Consumer trust metrics explain the conversion advantage. Authenticity ranked as the top factor for 35% of US adults when choosing which online product reviewers to trust, followed by track record at 32%, based on Ipsos research. Collabstr operates an influencer marketing marketplace and compiled the data from its platform transactions.
YouTuber KSI has agreed to acquire a 20 percent minority stake in English sixth-tier club Dagenham & Redbridge, pending National League approval. The deal marks a full-circle moment for the 32-year-old creator, who built his YouTube career playing FIFA and ranks second on Forbes' 2023 Top Creators list.
KSI announced plans to eventually guide the east London club to the Premier League. The move follows last month's purchase of the club by U.S.-based investment group Happy Fan Group. Former AirAsia CEO Tony Fernandes is also in discussions for a separate minority stake.

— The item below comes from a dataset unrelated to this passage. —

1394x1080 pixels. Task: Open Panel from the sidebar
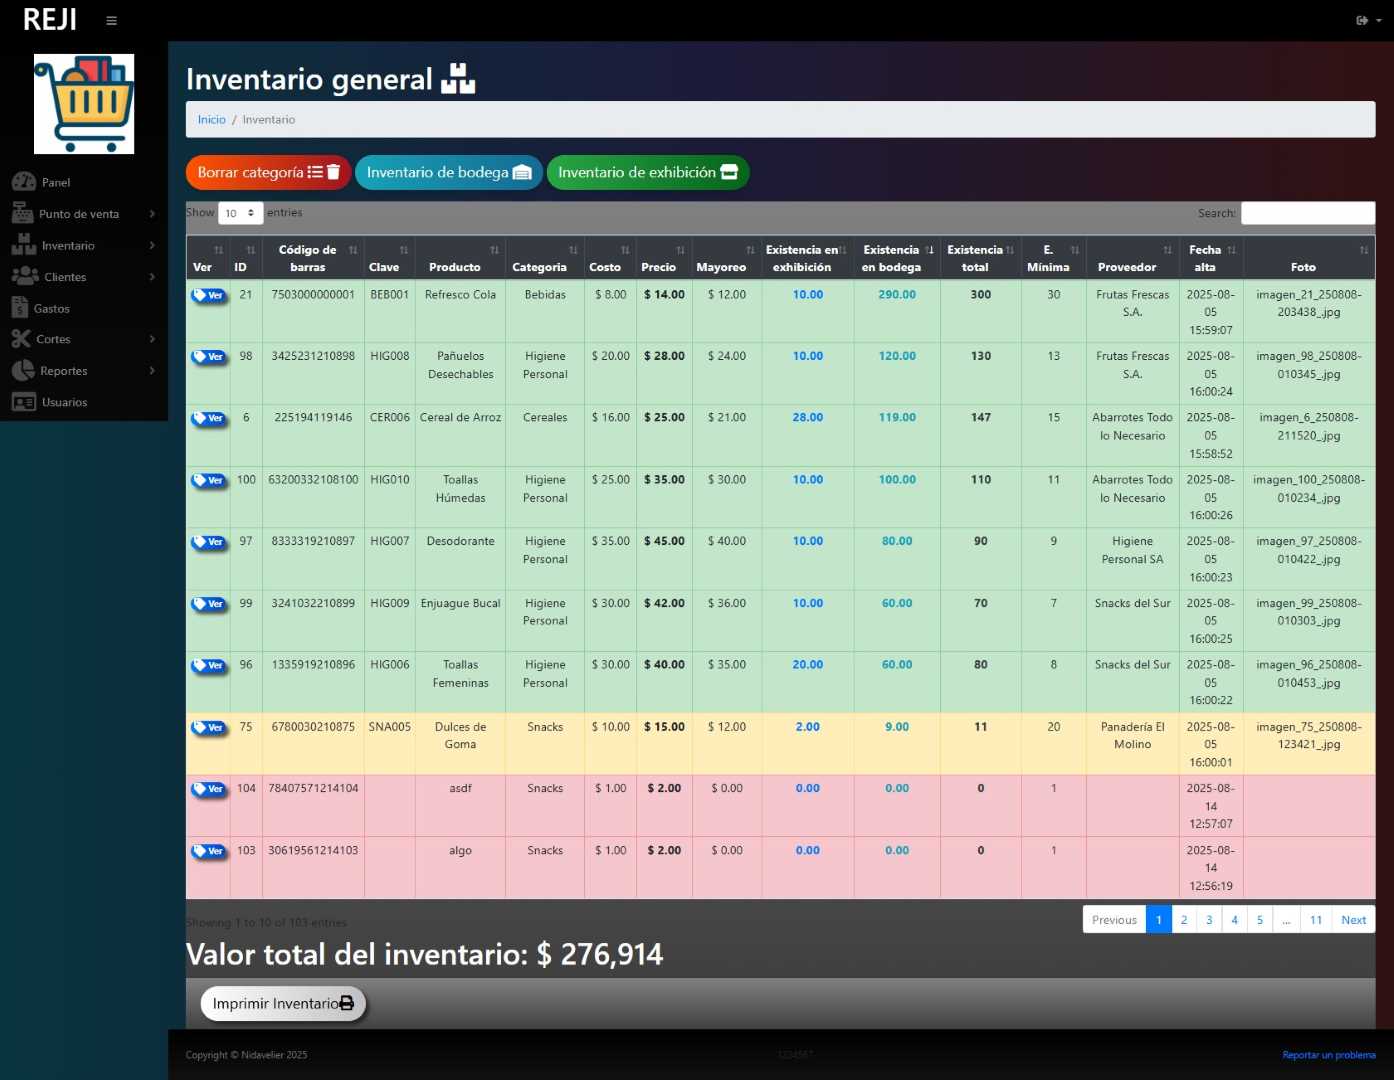(56, 182)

KSI joins a growing wave of creators converting digital influence into sports ownership, bridging content audiences with traditional club fanbases.

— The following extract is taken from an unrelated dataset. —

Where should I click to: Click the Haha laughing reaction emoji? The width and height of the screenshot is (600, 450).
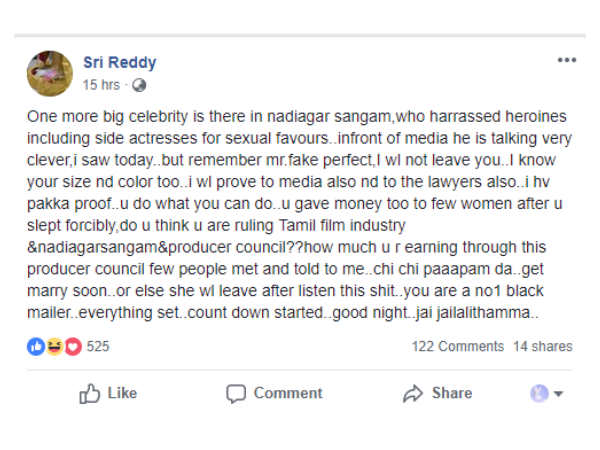click(x=53, y=346)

Unilever CEO Fernando Fernandez is doubling down on the company's "influencer first" strategy, telling investors that "the times of big corporate big brand messages are gone." The consumer goods giant allocated roughly $9 billion to brand and marketing investment in FY2025, with half directed toward social media. US influencer marketing spending is forecast to reach $12.42 billion this year, up 16.5%, with nearly 89% of marketers using the channel.

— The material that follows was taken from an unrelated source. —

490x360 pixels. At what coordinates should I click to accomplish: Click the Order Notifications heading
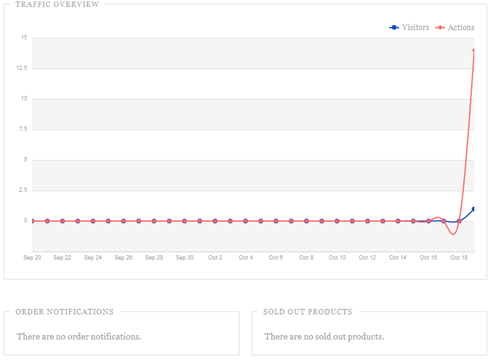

However, EMARKETER notes Unilever's 2025 results were modest, with underlying sales growing just 3.5% and volume up only 1.5%, suggesting the strategy has yet to deliver significant lift. Analysts argue a social-first approach across all 400 Unilever brands is unlikely to work uniformly, recommending creators serve as amplification rather than a full substitute for mass-reach campaigns.
Major sports leagues are aggressively courting content creators to reach younger audiences who prefer YouTube, TikTok, and Twitch over traditional TV. The NFL's pre-Super Bowl flag football game featuring creators like Jesser and Druski drew over 14 million live YouTube viewers, outperforming the Pro Bowl with actual NFL players.
The NBA used AI tools to identify over 300,000 creators organically discussing the league, then featured more than 200 at this year's All-Star festivities. Both leagues are experimenting with creator-led alternative broadcasts, letting fans watch games through their favorite personalities instead of traditional commentators. Kenny Beecham, a basketball content creator without a broadcasting degree, recently signed a deal with NBC for his podcasts, signaling a growing path from creator platforms to mainstream media.
A Bloomberg Businessweek investigation found that Drake and other influencers experience statistically improbable win rates when playing slot games owned by crypto casino Stake's parent company, Easygo Entertainment. Analysis of 500 hours of livestream footage showed Drake hit big wins on Easygo slots four times more frequently than average, yet posted normal rates on third-party games.
Stake, which processes an estimated 10 billion monthly bets, pays influencers multimillion-dollar contracts to stream gameplay on its affiliated platform Kick, where clips of massive jackpots spread across social media. At least 11 US class-action lawsuits now target Stake and affiliated influencers, alleging deceptive practices. The investigation also documented minors and problem gamblers drawn to the platform through influencer content.